The following are just notes for self while building
Architecting
Tech stack choice (Tentative)
- DB
- Convex (Postgres) : OSS (both selfhostable and DBaaS (offers much more than just DB)) and Built on top of planetscale postgres
- Vector DB : Convex
- Backend
- Convex : Convex is a reactive backend/database where server logic, data schema and API surface live together as TypeScript functions. So no need for a backend yet, will need if workload becomes waayy too much (billions of vectors), not needed rn ig…
- I will also not have to deal with websockets since convex provides real time sync using either websockets or optimized HTTP polling.
- Expose the required API endpoints via Convex HTTP actions
- tRPC if needed
- Auth (not yet decided)
- Not setting up my own auth
- Convex Auth : Inbuilt auth, easiest (Using this)

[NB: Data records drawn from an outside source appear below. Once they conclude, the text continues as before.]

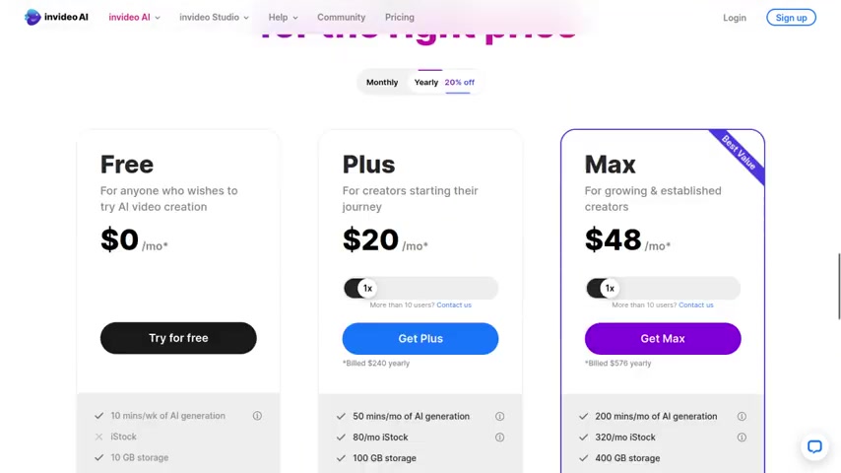The height and width of the screenshot is (473, 841).
Task: Open the Pricing nav item
Action: pyautogui.click(x=400, y=17)
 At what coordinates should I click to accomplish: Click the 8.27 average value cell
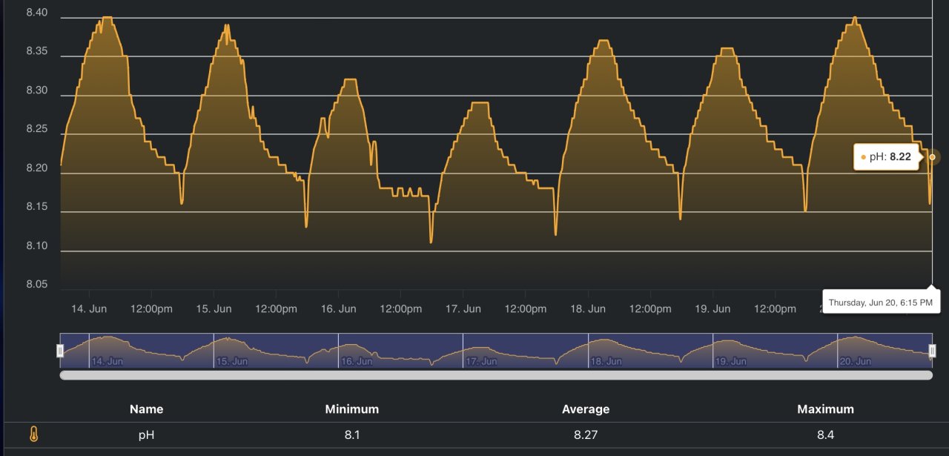tap(586, 435)
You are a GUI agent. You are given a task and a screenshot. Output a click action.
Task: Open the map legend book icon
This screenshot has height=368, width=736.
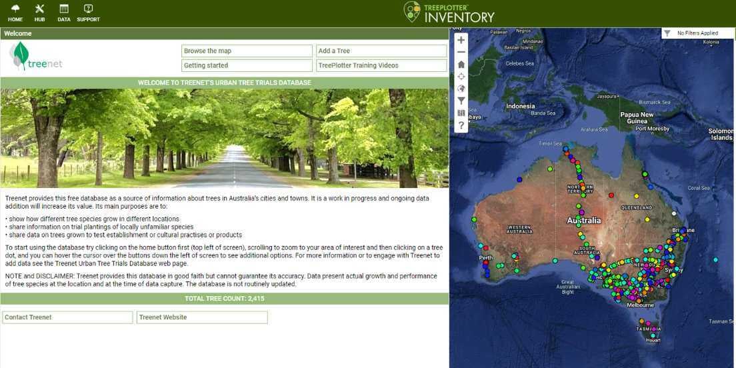pos(461,113)
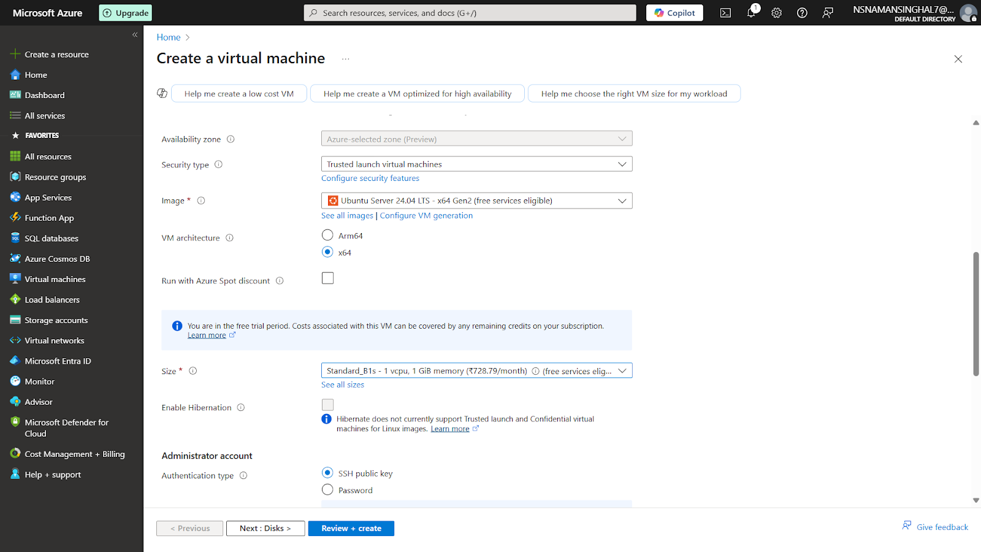
Task: Click the page vertical scrollbar thumb
Action: coord(975,313)
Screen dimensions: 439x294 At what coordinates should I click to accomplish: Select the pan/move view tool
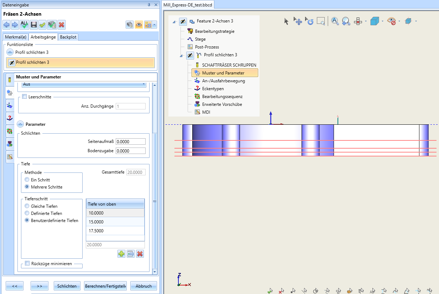coord(298,21)
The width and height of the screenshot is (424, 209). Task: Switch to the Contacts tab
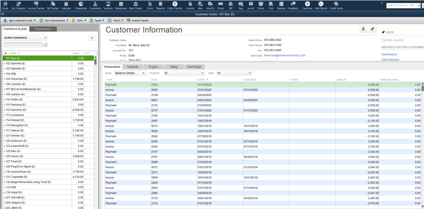(x=133, y=67)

- BetterAuth : OSS, convex integration is in very alpha stage right now, dont know if ill run into issues
- Clerk : Managed, easy compared to other options, convex has nice integration with clerk
- Backend Host
- Vercel : love fluid compute
- Or Fly.io
- Or Railwiy
- DB Host
- Self Host convex
- Use convex cloud
- Analytics (if)
- PostHog : OSS
- Captcha / Ratelimiting (if)
- Vercel Bot ID
- FrontEnd
- ReactJS + Vite
- Deployment (Will handle in the end)
- Docker compose
Keeping scope limited to 1:1 conversations (no groups) and text only messages (no file uploads) although the design allows easy implementation
Schema
4 entities : User, Messages, Conversation and MessageEmbeddings
export default defineSchema({
...authTables,
users: defineTable({
name: v.string(),
email: v.string(),
}).index("by_email", ["email"]),
conversations: defineTable({
participants: v.array(v.id("users")),
type: v.union(v.literal("direct"), v.literal("group")),
lastMessageTime: v.optional(v.number()),
})
.index("by_participants", ["participants"])
.index("by_last_activity", ["lastMessageTime"]),
conversationParticipants: defineTable({
conversationId: v.id("conversations"),
userId: v.id("users"),
joinedAt: v.number(),
})
.index("by_userId_and_joinedAt", ["userId", "joinedAt"])

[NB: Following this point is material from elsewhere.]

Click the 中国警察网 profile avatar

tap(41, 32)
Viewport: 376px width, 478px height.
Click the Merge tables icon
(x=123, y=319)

.index("by_conversationId_and_userId", ["conversationId", "userId"]),
messages: defineTable({
senderId: v.id("users"),
conversationId: v.id("conversations"),
body: v.string(),
})
.index("by_conversation_time", ["conversationId"]),
messageEmbeddings: defineTable({
messageId: v.id("messages"),
conversationId: v.id("conversations"), // used for filtering by conversation access before vector search
embedding: v.array(v.float64()),
senderId: v.id("users"),
})
.vectorIndex("by_embedding", {
vectorField: "embedding",
dimensions: 1536,
filterFields: ["conversationId"],
staged: false,
}),
});
Both embedding generation (staged) and vector searches are implemented as Convex actions (asynchronous)
Backend
- Most query/mutation/action start with
requireAuth()
- User-facing mutations like
sendMessage
are fast - Expensive stuff (in terms of time) (embedding generation etc.) happens async in bkg. - All the heavy queries use indexes - user lookup by email, conversations by participants, messages by conversation+time.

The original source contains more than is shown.